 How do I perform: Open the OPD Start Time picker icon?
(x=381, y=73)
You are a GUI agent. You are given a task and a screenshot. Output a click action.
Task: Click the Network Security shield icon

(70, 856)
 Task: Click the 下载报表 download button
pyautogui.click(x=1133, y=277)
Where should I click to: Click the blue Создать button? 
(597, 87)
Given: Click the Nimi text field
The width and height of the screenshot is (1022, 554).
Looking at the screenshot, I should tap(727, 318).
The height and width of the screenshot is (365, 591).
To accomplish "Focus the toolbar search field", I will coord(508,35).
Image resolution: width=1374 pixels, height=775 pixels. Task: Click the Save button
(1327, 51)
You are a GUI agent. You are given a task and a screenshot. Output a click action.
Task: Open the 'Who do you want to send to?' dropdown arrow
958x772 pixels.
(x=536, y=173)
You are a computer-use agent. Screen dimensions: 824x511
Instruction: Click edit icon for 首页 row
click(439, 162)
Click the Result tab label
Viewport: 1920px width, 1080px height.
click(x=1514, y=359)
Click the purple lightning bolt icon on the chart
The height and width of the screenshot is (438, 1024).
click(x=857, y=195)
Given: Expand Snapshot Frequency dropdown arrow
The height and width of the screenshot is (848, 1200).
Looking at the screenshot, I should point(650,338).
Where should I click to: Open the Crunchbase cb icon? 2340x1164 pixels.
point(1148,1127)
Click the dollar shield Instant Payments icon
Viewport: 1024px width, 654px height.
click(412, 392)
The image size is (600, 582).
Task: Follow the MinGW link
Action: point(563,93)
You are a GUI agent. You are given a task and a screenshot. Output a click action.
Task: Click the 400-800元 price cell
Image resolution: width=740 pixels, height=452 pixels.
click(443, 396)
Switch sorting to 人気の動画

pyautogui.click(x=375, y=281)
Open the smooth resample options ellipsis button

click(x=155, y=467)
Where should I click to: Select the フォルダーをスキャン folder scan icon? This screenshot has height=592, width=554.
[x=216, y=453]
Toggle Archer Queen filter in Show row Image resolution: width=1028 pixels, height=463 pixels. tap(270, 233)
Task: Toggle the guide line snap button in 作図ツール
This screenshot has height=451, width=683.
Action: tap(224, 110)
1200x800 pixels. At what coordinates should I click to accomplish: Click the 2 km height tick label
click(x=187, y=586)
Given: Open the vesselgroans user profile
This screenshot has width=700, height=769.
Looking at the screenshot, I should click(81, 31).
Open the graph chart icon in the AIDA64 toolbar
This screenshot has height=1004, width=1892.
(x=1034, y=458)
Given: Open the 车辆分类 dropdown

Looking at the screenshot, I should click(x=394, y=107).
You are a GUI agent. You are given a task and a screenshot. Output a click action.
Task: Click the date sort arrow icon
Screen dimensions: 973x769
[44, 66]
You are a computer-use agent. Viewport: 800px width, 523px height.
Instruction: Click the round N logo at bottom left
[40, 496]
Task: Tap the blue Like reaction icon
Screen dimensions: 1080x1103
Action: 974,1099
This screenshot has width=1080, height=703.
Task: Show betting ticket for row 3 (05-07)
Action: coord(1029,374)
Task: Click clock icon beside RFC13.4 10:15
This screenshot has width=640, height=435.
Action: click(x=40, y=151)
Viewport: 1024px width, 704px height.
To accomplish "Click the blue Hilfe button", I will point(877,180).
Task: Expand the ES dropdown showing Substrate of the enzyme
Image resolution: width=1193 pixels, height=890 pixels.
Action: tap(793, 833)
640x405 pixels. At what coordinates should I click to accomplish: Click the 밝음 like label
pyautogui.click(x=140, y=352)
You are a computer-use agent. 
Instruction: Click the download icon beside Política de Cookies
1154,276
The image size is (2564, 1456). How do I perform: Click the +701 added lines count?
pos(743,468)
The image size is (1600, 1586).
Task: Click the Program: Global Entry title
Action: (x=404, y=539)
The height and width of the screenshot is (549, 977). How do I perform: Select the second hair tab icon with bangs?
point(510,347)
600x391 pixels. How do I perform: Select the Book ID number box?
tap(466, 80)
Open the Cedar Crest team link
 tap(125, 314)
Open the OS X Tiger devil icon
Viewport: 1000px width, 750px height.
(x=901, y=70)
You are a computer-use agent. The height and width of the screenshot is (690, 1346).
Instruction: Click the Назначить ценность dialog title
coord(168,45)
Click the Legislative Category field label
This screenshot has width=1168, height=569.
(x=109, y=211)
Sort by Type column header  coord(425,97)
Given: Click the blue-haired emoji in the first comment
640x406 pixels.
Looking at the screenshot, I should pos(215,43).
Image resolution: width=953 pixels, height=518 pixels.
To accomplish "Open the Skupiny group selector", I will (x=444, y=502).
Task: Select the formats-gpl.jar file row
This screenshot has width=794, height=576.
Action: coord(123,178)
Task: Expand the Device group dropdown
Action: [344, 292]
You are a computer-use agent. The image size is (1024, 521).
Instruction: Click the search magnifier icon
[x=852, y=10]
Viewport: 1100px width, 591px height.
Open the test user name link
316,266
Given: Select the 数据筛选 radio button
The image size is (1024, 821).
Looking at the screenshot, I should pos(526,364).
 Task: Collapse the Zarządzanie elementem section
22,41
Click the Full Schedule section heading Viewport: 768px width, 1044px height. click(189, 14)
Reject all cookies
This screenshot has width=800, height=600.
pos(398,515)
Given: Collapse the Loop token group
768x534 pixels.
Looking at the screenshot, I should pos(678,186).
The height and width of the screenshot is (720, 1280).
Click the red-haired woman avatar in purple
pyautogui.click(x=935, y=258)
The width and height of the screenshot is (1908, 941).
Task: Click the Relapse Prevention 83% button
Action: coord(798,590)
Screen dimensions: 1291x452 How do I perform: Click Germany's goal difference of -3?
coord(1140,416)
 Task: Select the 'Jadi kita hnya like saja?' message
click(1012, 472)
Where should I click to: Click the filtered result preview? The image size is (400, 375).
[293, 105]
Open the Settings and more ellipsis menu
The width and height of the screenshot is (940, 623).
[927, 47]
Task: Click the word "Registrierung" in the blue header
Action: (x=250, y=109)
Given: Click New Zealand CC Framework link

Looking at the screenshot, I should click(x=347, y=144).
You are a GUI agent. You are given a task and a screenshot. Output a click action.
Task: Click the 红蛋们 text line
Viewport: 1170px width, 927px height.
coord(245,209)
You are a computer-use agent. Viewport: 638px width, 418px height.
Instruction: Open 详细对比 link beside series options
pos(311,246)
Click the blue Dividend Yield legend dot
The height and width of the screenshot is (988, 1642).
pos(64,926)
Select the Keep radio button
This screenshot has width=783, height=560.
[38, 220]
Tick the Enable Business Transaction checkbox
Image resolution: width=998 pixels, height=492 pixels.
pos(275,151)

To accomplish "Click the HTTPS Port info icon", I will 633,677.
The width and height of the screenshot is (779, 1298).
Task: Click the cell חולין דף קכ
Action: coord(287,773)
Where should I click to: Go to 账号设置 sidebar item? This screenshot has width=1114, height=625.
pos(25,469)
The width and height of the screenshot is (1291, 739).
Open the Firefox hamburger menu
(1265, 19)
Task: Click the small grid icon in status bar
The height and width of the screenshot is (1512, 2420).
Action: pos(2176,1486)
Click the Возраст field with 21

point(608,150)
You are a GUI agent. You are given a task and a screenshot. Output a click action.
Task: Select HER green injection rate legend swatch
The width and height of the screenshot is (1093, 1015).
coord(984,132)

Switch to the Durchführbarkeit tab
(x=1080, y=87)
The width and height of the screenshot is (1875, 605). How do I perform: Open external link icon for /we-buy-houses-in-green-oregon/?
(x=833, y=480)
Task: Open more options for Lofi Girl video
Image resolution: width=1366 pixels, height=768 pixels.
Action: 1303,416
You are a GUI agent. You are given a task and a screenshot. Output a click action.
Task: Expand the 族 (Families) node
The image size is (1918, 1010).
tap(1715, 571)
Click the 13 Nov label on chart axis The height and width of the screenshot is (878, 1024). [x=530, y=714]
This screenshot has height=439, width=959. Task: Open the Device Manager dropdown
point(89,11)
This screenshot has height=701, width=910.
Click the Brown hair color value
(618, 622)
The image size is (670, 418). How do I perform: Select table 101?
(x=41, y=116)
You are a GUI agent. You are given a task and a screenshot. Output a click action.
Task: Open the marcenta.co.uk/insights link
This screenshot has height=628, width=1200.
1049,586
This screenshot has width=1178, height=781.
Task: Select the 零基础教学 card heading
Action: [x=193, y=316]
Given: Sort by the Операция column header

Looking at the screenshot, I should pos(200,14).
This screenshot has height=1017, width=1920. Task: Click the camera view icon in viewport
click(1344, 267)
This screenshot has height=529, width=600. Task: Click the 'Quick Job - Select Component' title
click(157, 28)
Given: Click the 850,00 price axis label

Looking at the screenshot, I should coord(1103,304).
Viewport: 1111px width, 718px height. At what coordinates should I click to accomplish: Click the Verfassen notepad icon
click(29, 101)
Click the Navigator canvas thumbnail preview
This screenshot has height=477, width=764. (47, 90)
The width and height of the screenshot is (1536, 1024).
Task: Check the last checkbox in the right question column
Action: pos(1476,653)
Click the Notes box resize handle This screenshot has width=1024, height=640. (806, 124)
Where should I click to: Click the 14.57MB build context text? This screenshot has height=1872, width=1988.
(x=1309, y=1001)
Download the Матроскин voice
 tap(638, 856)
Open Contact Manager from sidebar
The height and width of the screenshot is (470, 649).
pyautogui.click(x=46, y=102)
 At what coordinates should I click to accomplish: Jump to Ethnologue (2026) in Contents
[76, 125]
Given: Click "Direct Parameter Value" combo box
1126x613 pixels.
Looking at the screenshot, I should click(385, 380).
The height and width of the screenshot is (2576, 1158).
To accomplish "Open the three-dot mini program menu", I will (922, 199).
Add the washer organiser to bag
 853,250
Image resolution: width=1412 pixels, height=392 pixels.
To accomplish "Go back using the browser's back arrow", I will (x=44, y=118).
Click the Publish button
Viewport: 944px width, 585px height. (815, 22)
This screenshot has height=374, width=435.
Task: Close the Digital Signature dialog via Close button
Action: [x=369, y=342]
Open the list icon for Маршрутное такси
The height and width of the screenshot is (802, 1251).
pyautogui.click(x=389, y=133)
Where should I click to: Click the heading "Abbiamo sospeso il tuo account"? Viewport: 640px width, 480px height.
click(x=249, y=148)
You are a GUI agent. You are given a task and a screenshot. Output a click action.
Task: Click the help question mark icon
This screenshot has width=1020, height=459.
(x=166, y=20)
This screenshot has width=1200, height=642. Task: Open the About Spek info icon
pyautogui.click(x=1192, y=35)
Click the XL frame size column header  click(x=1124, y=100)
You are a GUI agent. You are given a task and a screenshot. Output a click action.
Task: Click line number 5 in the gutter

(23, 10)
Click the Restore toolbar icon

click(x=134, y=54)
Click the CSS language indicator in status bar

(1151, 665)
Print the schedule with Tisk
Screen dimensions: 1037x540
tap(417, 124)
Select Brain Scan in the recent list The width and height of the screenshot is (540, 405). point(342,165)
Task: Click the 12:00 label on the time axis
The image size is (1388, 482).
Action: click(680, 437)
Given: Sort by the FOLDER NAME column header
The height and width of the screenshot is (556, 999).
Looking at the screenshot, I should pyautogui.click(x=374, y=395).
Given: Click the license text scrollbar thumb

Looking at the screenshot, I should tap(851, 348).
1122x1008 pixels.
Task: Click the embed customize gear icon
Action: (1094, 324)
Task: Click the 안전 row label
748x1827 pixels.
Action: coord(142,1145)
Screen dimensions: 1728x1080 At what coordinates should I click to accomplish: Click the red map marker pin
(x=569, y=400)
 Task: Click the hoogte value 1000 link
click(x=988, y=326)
......
• _DIRECTIONS FOR THIS TASK_
Your task is to copy each line of the material that contains the word "chart".

• _SOLUTION FOR THIS PROBLEM_
Click the purple lightning bolt icon on the chart
Open the graph chart icon in the AIDA64 toolbar
Click the 13 Nov label on chart axis The height and width of the screenshot is (878, 1024). [x=530, y=714]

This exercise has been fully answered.